Please change every "cookies" to "tracking" in the listing below and write it out again with everything else unchanged. Leave the pictures out.

Stored dataset items
********

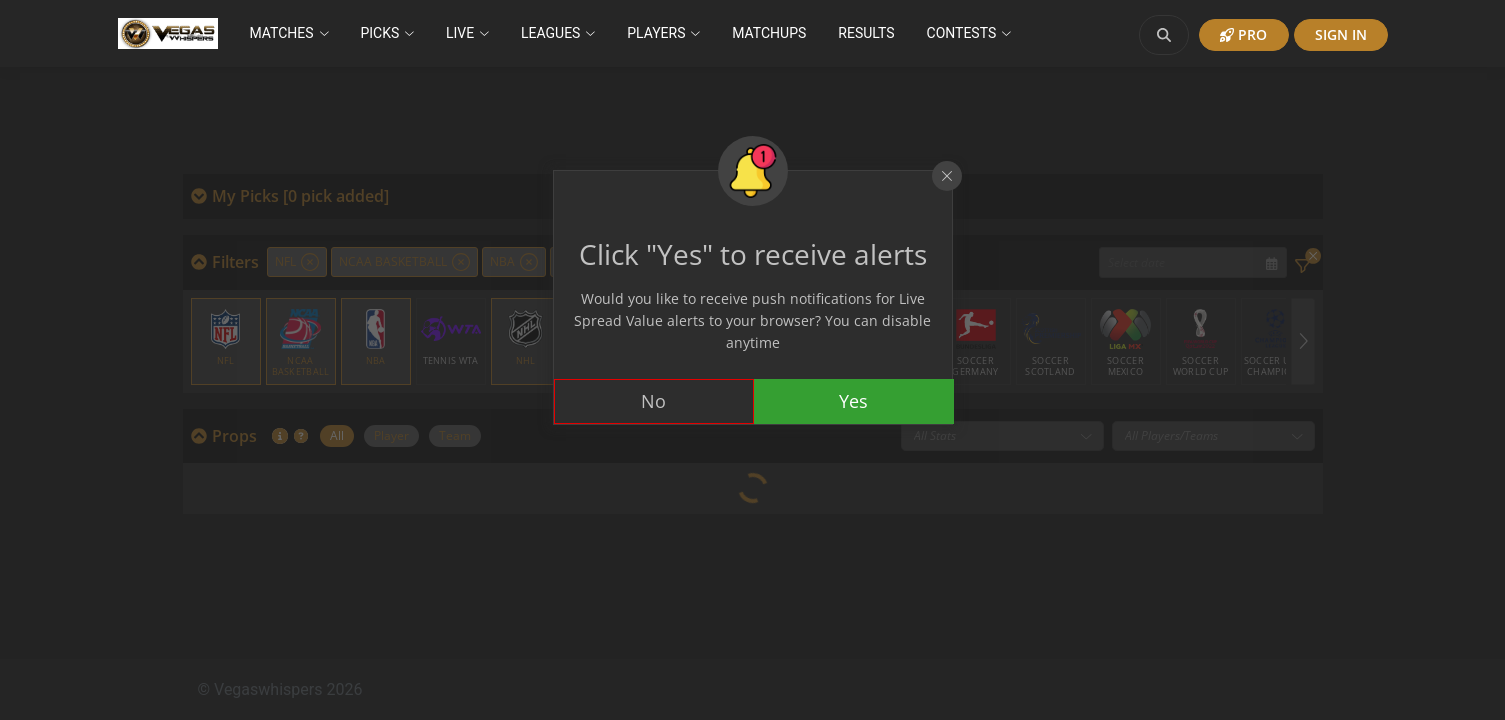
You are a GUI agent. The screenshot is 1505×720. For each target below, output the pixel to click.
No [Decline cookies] (653, 401)
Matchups (769, 33)
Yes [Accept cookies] (853, 401)
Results (866, 33)
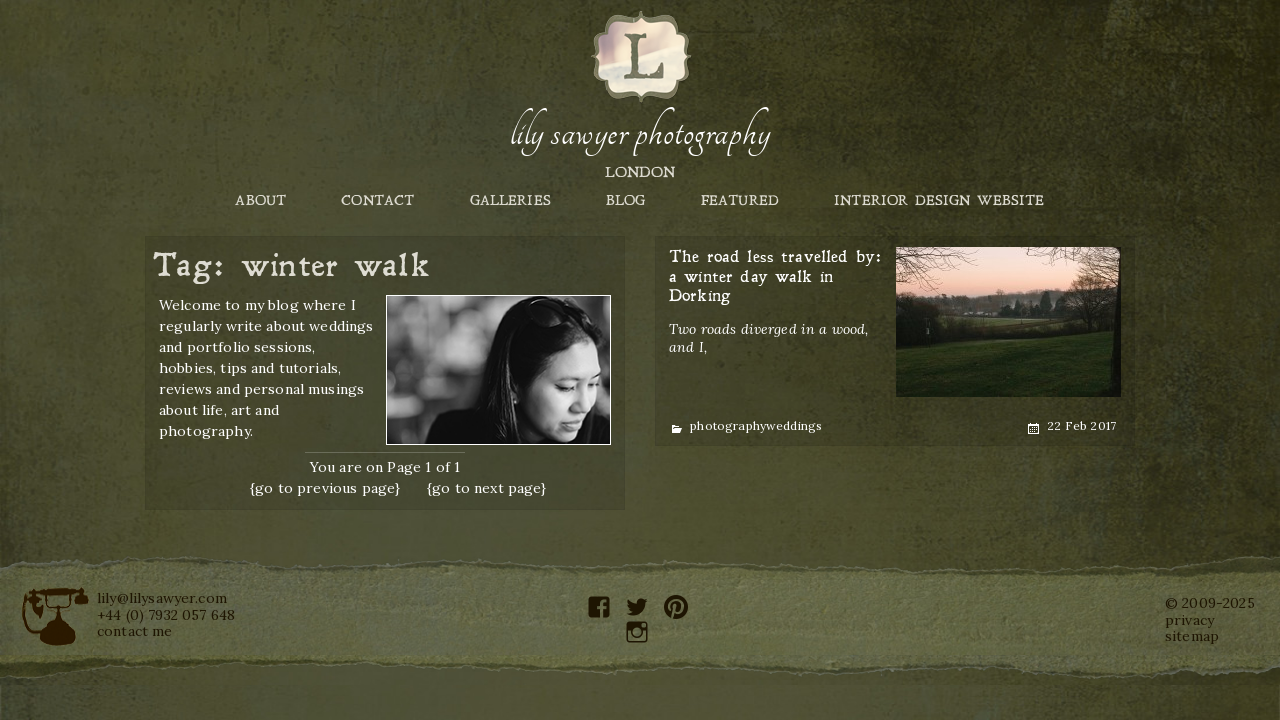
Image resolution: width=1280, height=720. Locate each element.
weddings (794, 425)
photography (728, 425)
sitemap (1192, 636)
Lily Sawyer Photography (640, 133)
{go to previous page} (325, 488)
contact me (135, 631)
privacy (1189, 620)
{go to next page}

********

### [THE RESULT]
You are a GUI agent. The screenshot is 1505×720. For each target below, output the pixel to click.
No [Decline tracking] (653, 401)
Matchups (769, 33)
Yes [Accept tracking] (853, 401)
Results (866, 33)
Image resolution: width=1280, height=720. Locate each element.
weddings (794, 425)
photography (728, 425)
sitemap (1192, 636)
Lily Sawyer Photography (640, 133)
{go to previous page} (325, 488)
contact me (135, 631)
privacy (1189, 620)
{go to next page}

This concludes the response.